The researchers found the risk to be nearly double among black women who at one time could be classified as lean young adults, but later gained weight during adulthood.

“We know that breast cancer has several subtypes and there is growing evidence that these subtypes have different risk factors,” said Elisa Bandera, M.D., of the Rutgers Cancer Institute of New Jersey, who authored the second study. “The distribution of these subtypes and risk factors are different for African-Americans and Latinos compared to white women.”

However, Bandera says one study isn’t enough.

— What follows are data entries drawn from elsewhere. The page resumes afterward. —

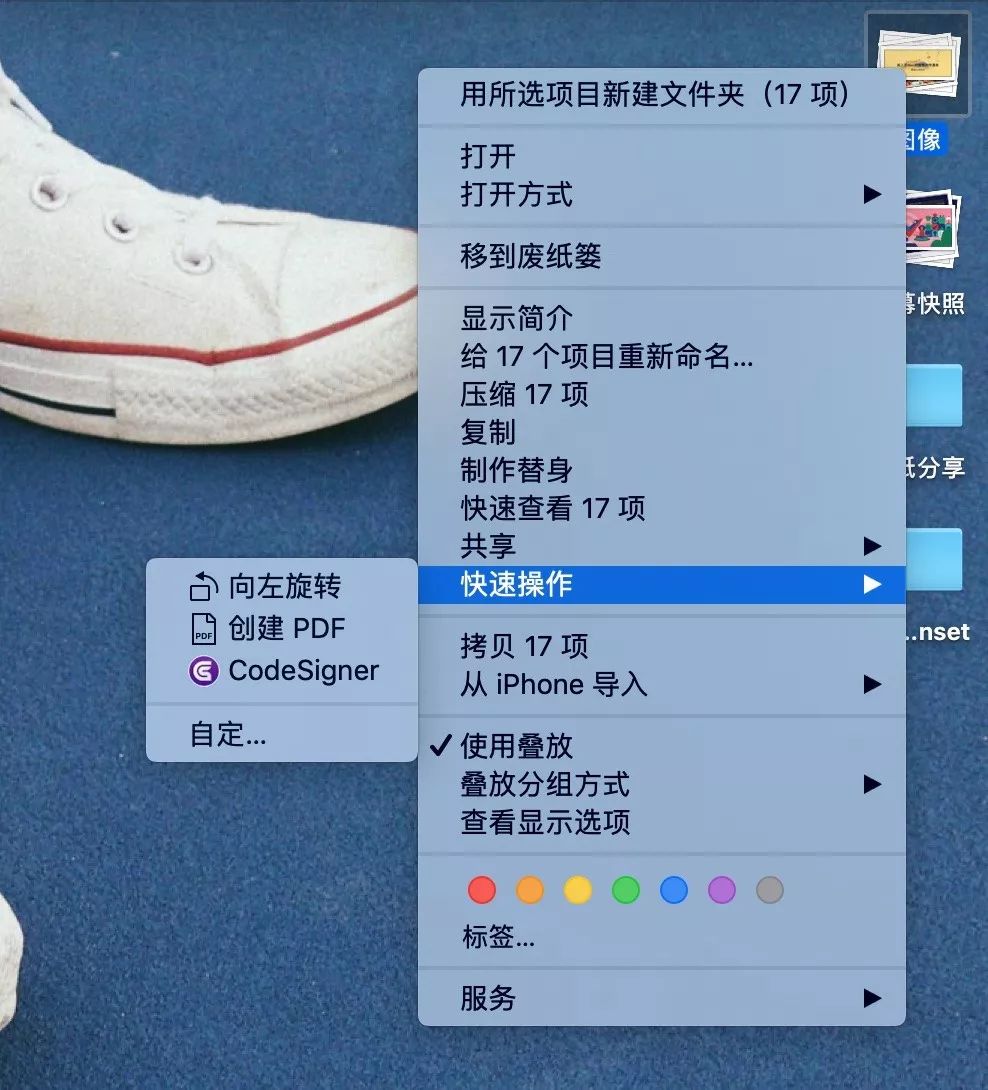The width and height of the screenshot is (988, 1090).
Task: Apply the green color tag
Action: (626, 890)
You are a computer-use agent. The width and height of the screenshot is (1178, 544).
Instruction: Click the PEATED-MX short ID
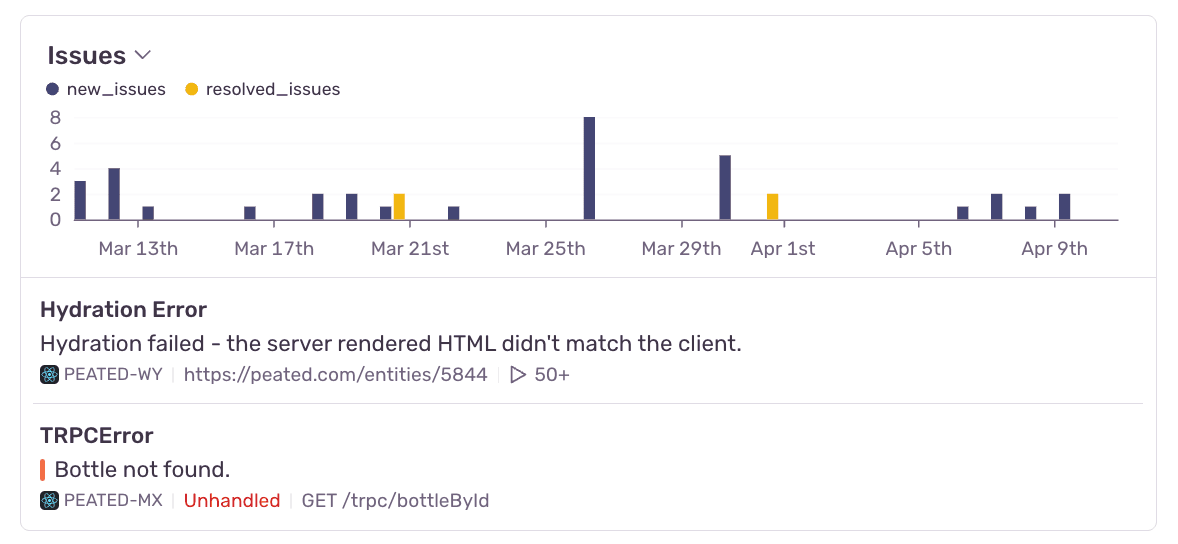(x=112, y=500)
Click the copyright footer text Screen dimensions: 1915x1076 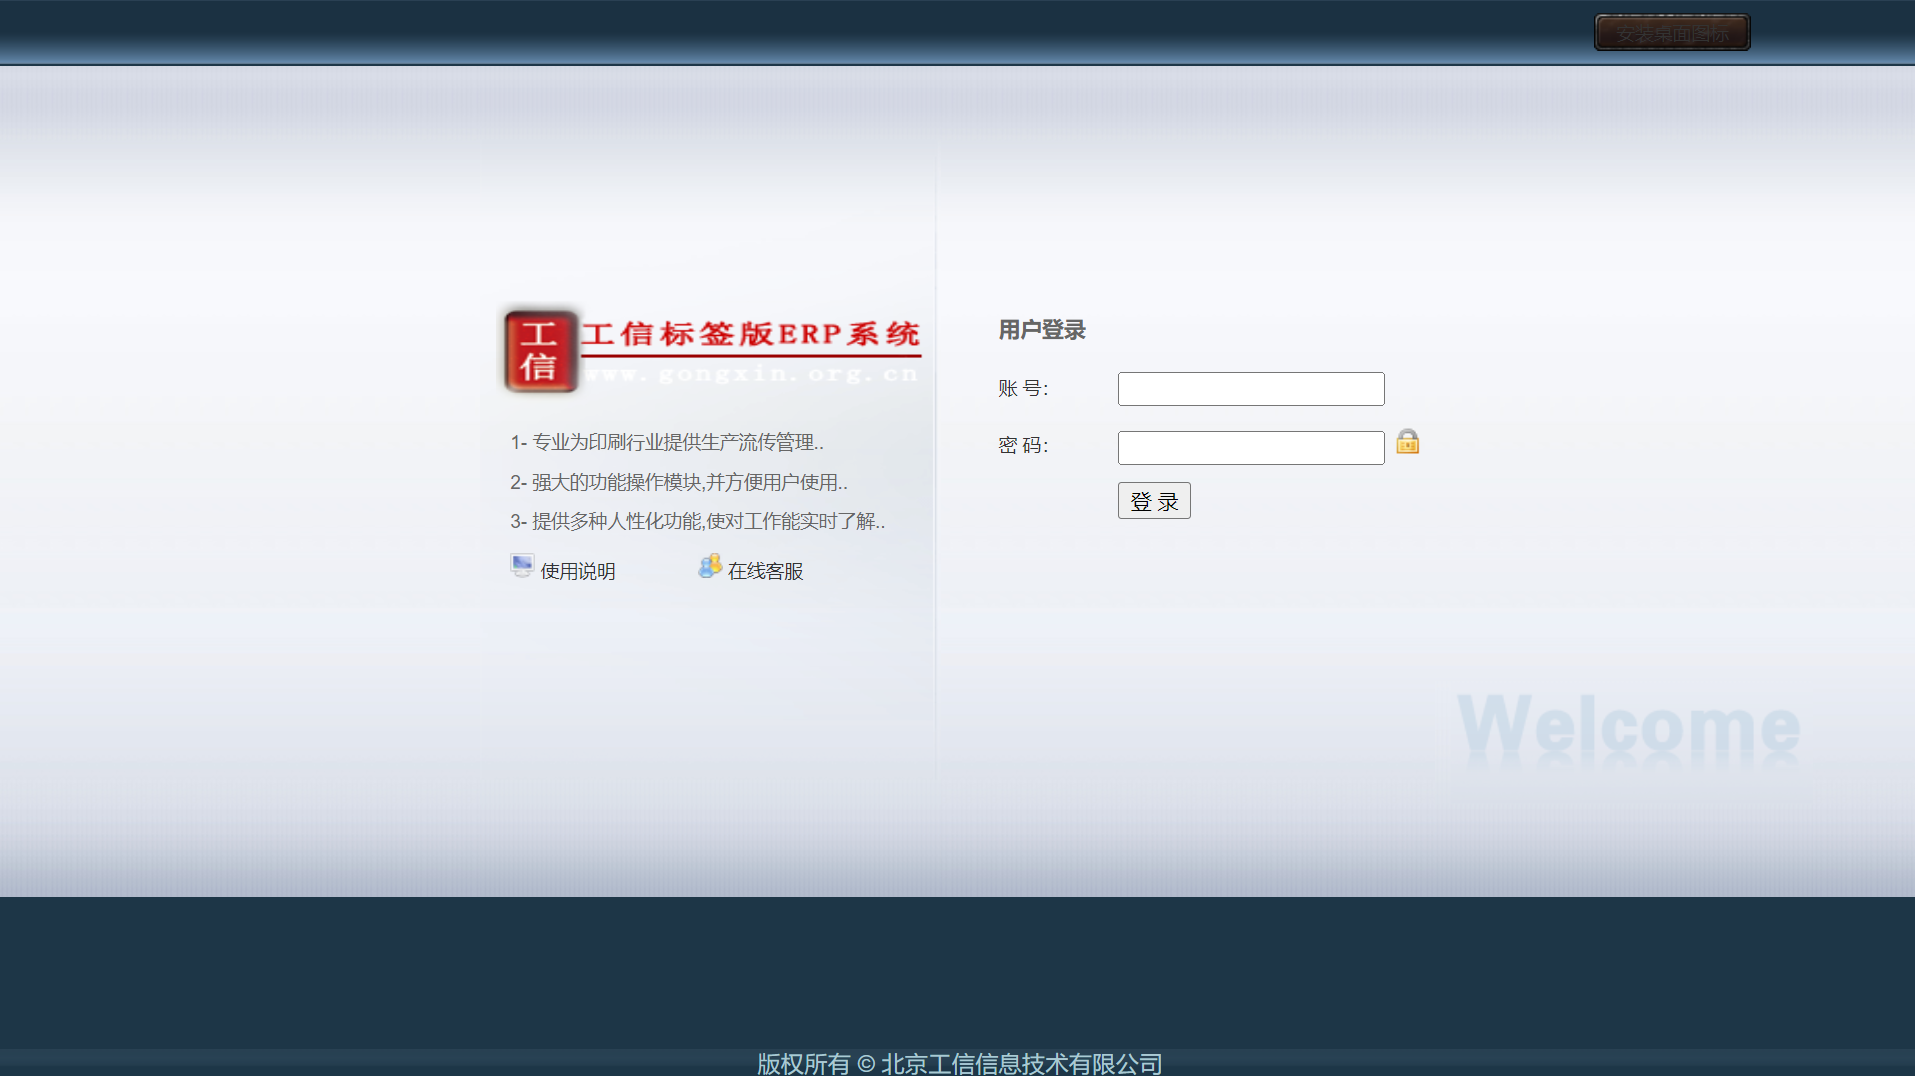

“We need to know more about what African-American women can do to prevent and survive breast cancers of all types, which are often aggressive and deadly,” she said.

The studies are not unlike those conducted two years ago by the nonprofit think tank, Rand Corporation, in Alexandria, Virginia, where officials said disparities in cancer between black and white residents locally are wider than those nationwide.

Rand officials found that African-Americans are more likely to be diagnosed with and die from cancer than their white peers.

While the overall cancer mortality rate proved about 21 percent higher among blacks than among whites nationally, Baltimore and Washington, D.C. has a much greater disparity than the overall mortality rate among local black residents 90 percent higher than whites.

“We know from available data that, once diagnosed with cancer, black patients in the district are more likely to begin treatment at a later stage compared to white patients,” said Rebecca Anhang Price, an associate policy researcher at Rand, who also conducted the group’s study. “But richer data on the trajectory of care among cancer patients are lacking."

The new studies conducted this month by officials at the American Institute for Cancer Research could be considered significant because most breast cancer research has been conducted among white women, yet African-American and Latino females have a higher incidence of the more aggressive types of breast cancer that are more challenging to treat, such as estrogen receptor-negative tumors, according to the study’s authors.

“We know that black and Latino women are also more likely to die of breast cancer than white women,” said John, who noted that the few previous studies investigating obesity’s link to breast cancer among Latino women have been small with inconsistent findings.

She said this larger study fills in a lot of missing information about obesity and breast cancer in postmenopausal Latino women.

“Breast cancer appears to have different risk factors in younger versus older women but by far, breast cancer is more common among postmenopausal women,” John said.

“This has huge implications for not just Latinos but all women. We cannot change genetics or family history, but we can do something about obesity. You can eat less, choose healthier foods and do more physical activity. It may not be that easy but it’s possible. And it’s important for not just lowering breast cancer risk but for many other diseases.”